Are you having a hard time getting into the grind of a new week on this fine Monday? I am. I’m pretty sure chocolate fixes everything though, so today I am going to share this recipe for mini chocolate & banana muffins.
This recipe was suggested to me by a reader, and I was so thankful for the suggestion! I love baked goods like this that are so versatile. They can be enjoyed for breakfast, packed in a lunch, or enjoyed as an after school snack. My family ate about half of the recipe and then I froze the rest. I love having my freezer stocked with items like this.
As I mentioned before, a reader suggested this recipe to me. I would absolutely love to hear from more of you as to what some of your favorite diabetic friendly recipes are. Please feel free to email suggestions to email@example.com. I will give the recipe a try, and if it turns out to be a hit with my family, I’d be happy to feature it right here on Finger Prickin’ Good.
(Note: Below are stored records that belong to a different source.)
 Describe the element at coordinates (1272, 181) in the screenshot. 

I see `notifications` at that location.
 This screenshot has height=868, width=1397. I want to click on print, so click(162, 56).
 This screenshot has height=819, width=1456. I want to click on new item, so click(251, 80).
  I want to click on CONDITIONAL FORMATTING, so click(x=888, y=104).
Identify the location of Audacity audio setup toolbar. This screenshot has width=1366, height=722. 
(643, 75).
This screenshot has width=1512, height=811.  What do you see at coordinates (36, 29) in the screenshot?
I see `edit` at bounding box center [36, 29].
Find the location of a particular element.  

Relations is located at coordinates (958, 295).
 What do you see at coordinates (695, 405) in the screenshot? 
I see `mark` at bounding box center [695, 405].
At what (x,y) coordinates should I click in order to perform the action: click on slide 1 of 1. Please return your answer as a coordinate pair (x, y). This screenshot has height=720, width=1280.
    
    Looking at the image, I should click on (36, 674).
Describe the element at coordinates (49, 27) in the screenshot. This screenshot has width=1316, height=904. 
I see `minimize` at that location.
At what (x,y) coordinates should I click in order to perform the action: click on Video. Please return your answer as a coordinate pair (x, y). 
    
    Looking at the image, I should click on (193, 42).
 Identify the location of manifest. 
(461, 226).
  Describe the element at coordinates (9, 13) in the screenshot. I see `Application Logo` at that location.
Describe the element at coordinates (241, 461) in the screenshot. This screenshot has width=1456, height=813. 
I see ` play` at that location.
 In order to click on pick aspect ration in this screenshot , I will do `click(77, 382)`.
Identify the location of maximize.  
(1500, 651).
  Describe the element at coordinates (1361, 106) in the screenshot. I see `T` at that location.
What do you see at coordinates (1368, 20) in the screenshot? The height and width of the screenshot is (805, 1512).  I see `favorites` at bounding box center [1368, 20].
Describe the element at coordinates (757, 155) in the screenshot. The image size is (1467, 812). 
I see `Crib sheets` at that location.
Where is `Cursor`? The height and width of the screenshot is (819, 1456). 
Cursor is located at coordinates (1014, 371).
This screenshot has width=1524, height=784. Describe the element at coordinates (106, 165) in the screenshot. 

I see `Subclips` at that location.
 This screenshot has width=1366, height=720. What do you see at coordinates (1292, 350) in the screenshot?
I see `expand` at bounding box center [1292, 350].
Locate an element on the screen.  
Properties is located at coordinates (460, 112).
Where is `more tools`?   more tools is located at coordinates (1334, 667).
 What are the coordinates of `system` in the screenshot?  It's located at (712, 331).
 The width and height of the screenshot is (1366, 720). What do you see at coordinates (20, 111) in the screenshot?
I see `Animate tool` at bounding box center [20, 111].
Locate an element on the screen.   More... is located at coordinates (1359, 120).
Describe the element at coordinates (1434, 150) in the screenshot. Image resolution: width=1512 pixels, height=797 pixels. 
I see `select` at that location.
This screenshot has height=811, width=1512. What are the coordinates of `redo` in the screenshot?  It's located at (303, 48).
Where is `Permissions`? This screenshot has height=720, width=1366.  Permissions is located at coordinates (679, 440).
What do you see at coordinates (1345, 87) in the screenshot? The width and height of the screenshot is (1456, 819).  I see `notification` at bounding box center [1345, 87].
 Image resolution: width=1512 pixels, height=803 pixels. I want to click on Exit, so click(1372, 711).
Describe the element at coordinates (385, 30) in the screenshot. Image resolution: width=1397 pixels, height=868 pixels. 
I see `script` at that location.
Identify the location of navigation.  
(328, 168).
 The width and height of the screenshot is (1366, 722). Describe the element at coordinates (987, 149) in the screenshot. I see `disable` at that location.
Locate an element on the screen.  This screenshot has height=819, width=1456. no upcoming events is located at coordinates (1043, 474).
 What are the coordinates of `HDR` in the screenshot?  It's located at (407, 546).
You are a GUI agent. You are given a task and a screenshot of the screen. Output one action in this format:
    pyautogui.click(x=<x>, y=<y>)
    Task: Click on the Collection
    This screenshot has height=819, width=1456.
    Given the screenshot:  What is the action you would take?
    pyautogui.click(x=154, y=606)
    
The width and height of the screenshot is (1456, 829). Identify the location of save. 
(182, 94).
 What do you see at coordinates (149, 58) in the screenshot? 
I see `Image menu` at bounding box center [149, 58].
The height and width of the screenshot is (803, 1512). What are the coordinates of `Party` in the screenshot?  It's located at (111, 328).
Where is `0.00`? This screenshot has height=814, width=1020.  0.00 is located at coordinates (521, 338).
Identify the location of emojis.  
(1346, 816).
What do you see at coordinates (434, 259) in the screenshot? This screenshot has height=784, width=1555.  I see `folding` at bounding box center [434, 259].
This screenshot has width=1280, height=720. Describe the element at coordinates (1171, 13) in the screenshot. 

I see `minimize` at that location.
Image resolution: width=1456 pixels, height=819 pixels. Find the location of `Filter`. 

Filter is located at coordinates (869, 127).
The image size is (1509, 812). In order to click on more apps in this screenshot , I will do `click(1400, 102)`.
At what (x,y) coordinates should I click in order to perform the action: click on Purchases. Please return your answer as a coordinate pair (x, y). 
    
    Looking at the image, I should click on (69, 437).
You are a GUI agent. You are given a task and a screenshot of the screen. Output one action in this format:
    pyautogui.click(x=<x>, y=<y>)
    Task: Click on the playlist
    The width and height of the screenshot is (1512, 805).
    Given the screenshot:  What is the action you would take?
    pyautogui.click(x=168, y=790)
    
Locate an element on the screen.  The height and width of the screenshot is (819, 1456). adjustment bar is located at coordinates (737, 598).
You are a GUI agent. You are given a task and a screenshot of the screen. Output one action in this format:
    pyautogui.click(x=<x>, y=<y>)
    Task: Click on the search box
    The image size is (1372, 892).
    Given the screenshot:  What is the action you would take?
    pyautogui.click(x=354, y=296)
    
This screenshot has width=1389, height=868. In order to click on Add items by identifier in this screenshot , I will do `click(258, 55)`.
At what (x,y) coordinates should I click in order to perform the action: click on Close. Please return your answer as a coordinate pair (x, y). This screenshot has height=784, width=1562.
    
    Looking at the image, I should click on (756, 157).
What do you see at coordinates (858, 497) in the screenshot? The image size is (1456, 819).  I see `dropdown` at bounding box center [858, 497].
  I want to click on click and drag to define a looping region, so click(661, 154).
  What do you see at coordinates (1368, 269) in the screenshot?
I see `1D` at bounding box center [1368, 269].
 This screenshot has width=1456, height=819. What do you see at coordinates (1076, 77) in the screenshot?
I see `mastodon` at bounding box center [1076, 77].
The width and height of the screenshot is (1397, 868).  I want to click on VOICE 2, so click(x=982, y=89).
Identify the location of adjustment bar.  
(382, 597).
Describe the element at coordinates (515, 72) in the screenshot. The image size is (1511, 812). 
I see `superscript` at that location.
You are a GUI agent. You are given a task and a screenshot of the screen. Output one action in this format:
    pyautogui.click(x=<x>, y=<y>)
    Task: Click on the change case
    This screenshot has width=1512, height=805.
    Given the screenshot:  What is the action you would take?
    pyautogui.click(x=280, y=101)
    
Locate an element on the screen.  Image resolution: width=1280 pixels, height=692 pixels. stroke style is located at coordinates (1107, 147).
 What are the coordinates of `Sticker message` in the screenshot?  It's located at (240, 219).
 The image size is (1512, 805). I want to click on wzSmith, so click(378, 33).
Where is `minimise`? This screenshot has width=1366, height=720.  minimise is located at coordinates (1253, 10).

Have a great week, everyone!
Recipe source: dashingdish.com.
- 1 3/4 cups old fashioned oats
- 3 egg whites
- 3/4 cup cocoa powder
- 1/2 cup banana, mashed
- 1/2 cup plain Greek yogurt (I used Chobani)
- 1/2 teaspoon vinegar
- 1 1/2 teaspoon baking powder
- 1 1/2 teaspoon baking soda
- 1/4 teaspoon salt
- 1 cup hot water
- 1/2 cup Truvia Baking Blend OR 1 cup sweetener of choice that measures like sugar
- 1/2 cup creamy peanut butter
- Preheat oven to 350 degrees. Line a 24 cup mini muffin pan with mini muffin liners, or spray muffin tin with non-stick cooking spray. Set aside. Place the peanut butter in a mug or microwave safe bowl, and microwave for 30-45 seconds, or until melted.
- In a blender (or food processor), mix all of the ingredients together. Blend until oats are ground and mixture is smooth.
- Divide batter between muffin tins.
- Place muffin tin in the oven and bake for for 12-15 minutes, or until a toothpick comes out clean. Cool muffins before removing from pan.
Makes 24 mini muffins. Each serving (1 muffin) has approximately 8g of carbs and 2g of dietary fiber. Total NET CARBS= 6g.
78 Calories; 3g Total Fat; 3g Protein; 8g Carbohydrate; 2g Dietary Fiber; 0mg Cholesterol; 155mg Sodium.